= Your goal =
Write out all of the data exactly as it appears.

Pixel coordinate grounding data:

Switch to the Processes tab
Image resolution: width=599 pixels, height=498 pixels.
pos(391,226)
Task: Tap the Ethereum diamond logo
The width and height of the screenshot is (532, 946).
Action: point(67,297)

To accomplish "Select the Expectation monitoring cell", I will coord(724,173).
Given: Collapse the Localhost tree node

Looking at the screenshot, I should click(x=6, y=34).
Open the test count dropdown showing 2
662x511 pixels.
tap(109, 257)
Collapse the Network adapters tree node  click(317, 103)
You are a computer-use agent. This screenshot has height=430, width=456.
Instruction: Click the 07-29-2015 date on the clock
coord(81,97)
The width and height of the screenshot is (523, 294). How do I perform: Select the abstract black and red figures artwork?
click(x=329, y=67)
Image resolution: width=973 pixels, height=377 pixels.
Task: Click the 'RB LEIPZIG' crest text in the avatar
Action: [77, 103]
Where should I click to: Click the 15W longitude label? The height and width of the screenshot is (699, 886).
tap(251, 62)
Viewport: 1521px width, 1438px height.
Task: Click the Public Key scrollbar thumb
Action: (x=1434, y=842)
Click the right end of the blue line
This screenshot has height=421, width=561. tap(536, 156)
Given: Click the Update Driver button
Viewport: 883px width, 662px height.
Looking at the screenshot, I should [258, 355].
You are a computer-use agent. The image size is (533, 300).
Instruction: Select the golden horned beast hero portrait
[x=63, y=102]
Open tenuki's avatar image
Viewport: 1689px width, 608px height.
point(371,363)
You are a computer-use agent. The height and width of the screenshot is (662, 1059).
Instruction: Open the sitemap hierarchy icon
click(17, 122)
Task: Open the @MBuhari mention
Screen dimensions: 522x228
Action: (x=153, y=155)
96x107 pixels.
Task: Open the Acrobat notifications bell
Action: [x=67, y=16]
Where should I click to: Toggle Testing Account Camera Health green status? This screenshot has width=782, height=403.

= Task response =
Switch to the Processes tab
Image resolution: width=599 pixels, height=498 pixels.
pos(391,226)
Task: Tap the Ethereum diamond logo
The width and height of the screenshot is (532, 946).
Action: point(67,297)

To accomplish "Select the Expectation monitoring cell", I will coord(724,173).
Given: Collapse the Localhost tree node

Looking at the screenshot, I should click(x=6, y=34).
Open the test count dropdown showing 2
662x511 pixels.
tap(109, 257)
Collapse the Network adapters tree node  click(317, 103)
You are a computer-use agent. This screenshot has height=430, width=456.
Instruction: Click the 07-29-2015 date on the clock
coord(81,97)
The width and height of the screenshot is (523, 294). How do I perform: Select the abstract black and red figures artwork?
click(x=329, y=67)
Image resolution: width=973 pixels, height=377 pixels.
Task: Click the 'RB LEIPZIG' crest text in the avatar
Action: [77, 103]
Where should I click to: Click the 15W longitude label? The height and width of the screenshot is (699, 886).
tap(251, 62)
Viewport: 1521px width, 1438px height.
Task: Click the Public Key scrollbar thumb
Action: (x=1434, y=842)
Click the right end of the blue line
This screenshot has height=421, width=561. tap(536, 156)
Given: Click the Update Driver button
Viewport: 883px width, 662px height.
Looking at the screenshot, I should [258, 355].
You are a computer-use agent. The image size is (533, 300).
Instruction: Select the golden horned beast hero portrait
[x=63, y=102]
Open tenuki's avatar image
Viewport: 1689px width, 608px height.
point(371,363)
You are a computer-use agent. The height and width of the screenshot is (662, 1059).
Instruction: Open the sitemap hierarchy icon
click(17, 122)
Task: Open the @MBuhari mention
Screen dimensions: 522x228
Action: (x=153, y=155)
96x107 pixels.
Task: Open the Acrobat notifications bell
Action: [x=67, y=16]
Where should I click to: Toggle Testing Account Camera Health green status? This screenshot has width=782, height=403.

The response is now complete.